Things were soon to take a turn for the better, however. The city began a campaign to improve its police facilities, and the burgeoning City Beautiful movement was redefining the nature of New York's civic architecture.
The 50th Precinct house was erected in 1901-02, and it's quite an impressive edifice, at least to the eye of this 21st-century pedestrian. At the time of its construction, however, its architects, Arthur Horgan and Vincent Slattery, were widely reviled, seen as talentless nobodies who received commission after commission from Mayor Robert Van Wyck because of their ties to Tammany Hall.
In addition to their design work, Horgan and Slattery were often hired by Van Wyck to consult on the plans of much more respected architects, giving some the impression that their real role was to ensure that the projects were funneling a sufficient amount of money into the pockets of Tammany contractors. In 1899, the NY Times had this to say about the duo, whom few had heard of prior to Van Wyck taking office the year before:
Who are, or what is, "Horgan and Slattery"? . . . Whenever there is a decent and considerate project of architecture involved, Horgan and Slattery are invoked to give the weight of their professional opinion to the proposition that it is "no good."After the municipal reformer Seth Low was elected mayor in 1901, he called for the "dishorganizing and unslatterifying" of city architecture, and sought, with only partial success, to cancel the city's outstanding contracts with the firm. Much to his chagrin, Horgan and Slattery were able to hold on to their highest-profile job, the completion of the Hall of Records (known today as the Surrogate's Courthouse). The mayor supposedly then took another tack, using his influence to throw wrench after wrench into the firm's plans for the Hall. His administration's Art Commission, for example, was known to have repeatedly rejected the proposals of the sculptors that had been hired for the job.

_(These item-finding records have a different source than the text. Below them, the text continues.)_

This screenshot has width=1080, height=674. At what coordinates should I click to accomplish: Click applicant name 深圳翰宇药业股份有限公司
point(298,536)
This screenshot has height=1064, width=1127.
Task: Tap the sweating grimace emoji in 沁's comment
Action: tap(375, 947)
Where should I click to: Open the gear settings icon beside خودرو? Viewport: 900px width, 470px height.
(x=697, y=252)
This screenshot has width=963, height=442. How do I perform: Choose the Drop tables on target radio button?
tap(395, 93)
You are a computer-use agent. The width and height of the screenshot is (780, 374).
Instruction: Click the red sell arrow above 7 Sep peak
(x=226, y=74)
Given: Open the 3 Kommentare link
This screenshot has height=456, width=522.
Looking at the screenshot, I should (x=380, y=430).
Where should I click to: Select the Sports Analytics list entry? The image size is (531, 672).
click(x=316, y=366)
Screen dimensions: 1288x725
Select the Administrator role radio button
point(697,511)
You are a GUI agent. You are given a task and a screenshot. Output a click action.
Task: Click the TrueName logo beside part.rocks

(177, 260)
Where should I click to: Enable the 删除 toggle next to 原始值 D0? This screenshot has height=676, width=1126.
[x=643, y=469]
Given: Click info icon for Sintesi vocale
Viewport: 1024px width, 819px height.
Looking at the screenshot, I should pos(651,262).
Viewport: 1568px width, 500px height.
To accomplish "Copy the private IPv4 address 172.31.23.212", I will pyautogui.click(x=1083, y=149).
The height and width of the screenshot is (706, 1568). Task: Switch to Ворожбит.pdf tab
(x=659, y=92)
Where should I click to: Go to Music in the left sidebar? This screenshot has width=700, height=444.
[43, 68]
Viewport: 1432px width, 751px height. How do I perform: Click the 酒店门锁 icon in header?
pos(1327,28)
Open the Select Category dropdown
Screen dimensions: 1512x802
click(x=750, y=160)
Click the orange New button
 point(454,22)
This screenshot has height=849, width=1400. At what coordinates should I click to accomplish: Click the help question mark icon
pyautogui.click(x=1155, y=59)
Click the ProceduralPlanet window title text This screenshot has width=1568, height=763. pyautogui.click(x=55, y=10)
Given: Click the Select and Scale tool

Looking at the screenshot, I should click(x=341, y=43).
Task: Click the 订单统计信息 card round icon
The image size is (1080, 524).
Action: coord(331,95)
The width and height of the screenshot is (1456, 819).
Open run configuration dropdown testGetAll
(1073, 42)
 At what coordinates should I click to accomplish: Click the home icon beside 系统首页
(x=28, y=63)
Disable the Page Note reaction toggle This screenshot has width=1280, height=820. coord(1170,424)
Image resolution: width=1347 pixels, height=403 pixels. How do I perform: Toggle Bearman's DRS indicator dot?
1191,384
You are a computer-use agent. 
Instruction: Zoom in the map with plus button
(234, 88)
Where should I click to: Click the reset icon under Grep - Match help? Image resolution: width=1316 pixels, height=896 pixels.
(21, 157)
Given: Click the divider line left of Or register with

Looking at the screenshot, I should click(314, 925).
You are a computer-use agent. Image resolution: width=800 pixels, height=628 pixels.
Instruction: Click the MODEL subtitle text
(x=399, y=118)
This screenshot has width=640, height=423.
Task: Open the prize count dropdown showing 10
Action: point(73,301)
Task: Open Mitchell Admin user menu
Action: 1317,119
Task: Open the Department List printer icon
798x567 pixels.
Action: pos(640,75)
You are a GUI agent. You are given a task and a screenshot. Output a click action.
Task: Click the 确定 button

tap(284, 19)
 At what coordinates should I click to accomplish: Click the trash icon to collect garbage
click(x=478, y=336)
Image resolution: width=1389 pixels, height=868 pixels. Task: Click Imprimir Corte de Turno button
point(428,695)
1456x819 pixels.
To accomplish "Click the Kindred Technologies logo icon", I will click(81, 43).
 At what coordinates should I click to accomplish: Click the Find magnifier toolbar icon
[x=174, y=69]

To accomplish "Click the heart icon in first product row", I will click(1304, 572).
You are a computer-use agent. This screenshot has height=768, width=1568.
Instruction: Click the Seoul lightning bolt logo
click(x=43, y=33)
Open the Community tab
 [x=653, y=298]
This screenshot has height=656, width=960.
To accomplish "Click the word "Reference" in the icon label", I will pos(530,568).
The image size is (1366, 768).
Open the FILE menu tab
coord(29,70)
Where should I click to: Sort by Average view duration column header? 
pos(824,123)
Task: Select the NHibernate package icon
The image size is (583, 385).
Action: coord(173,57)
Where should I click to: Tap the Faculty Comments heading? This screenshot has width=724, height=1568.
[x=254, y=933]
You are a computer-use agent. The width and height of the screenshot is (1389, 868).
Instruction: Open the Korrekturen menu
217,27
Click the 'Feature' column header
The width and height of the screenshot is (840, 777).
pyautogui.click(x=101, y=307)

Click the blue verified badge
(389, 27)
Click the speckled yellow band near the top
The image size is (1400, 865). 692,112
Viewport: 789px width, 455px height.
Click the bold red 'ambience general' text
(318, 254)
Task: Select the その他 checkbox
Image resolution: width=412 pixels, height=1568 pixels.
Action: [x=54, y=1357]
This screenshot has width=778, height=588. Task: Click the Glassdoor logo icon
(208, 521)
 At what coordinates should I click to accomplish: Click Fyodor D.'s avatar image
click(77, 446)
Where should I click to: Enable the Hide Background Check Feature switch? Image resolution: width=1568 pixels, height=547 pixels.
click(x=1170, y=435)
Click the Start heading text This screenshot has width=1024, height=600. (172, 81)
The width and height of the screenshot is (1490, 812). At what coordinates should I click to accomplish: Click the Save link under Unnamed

But, then, is their professional opinion any good? Has it any weight? Does anybody know who they are or what they have done or why any human being should pay them a nickel each for their opinions on the art of architecture or even whether they exist? It is of course possible that there are two actual, concrete human beings who call themselves respectively Horgan and Slattery, and who call themselves artchitects. . . .
[But] suppose that, for its own purposes, Tammany had invented an architectural firm which had no corporeal or personal existence, and called it, let us say, Organ and Flattery, and had used it to "hold up" every public building on which the "divvy" was not satisfactory to the organization! What would be the difference? Would not Organ command as large a degree of the public confidence as Horgan, and Flattery as Slattery?
Frustrated by all the setbacks, Horgan and Slattery reportedly came up with a plan to embarrass the Art Commission, which they suspected was blindly shooting down their designs. They had their sculptors submit a new set of plans for the Hall of Records that just happened to consist of careful copies of work by Michelangelo and Leonardo da Vinci — which was then, of course, rejected by the unknowing commissioners. Or, as Slattery himself put it:
It was arranged to submit to the Municipal Art Commission exact reproductions for the cornices of some gargoyles by Michelangelo in St. Peter's at Rome. Many of these drawings were rejected by the Municipal Art Commission as not being up to the standard of their artistic ideas. I won't say much more about the matter just now.Removed from the political acrimony of the time, today's architectural critics seem to have more favorable opinions of Horgan and Slattery. The AIA Guide to New York City calls the 50th Precinct house "a rich Renaissance Revival-Eclectic building", and the Times's Christopher Gray writes that "their work rises far above the hack category into which it is . . . often dumped."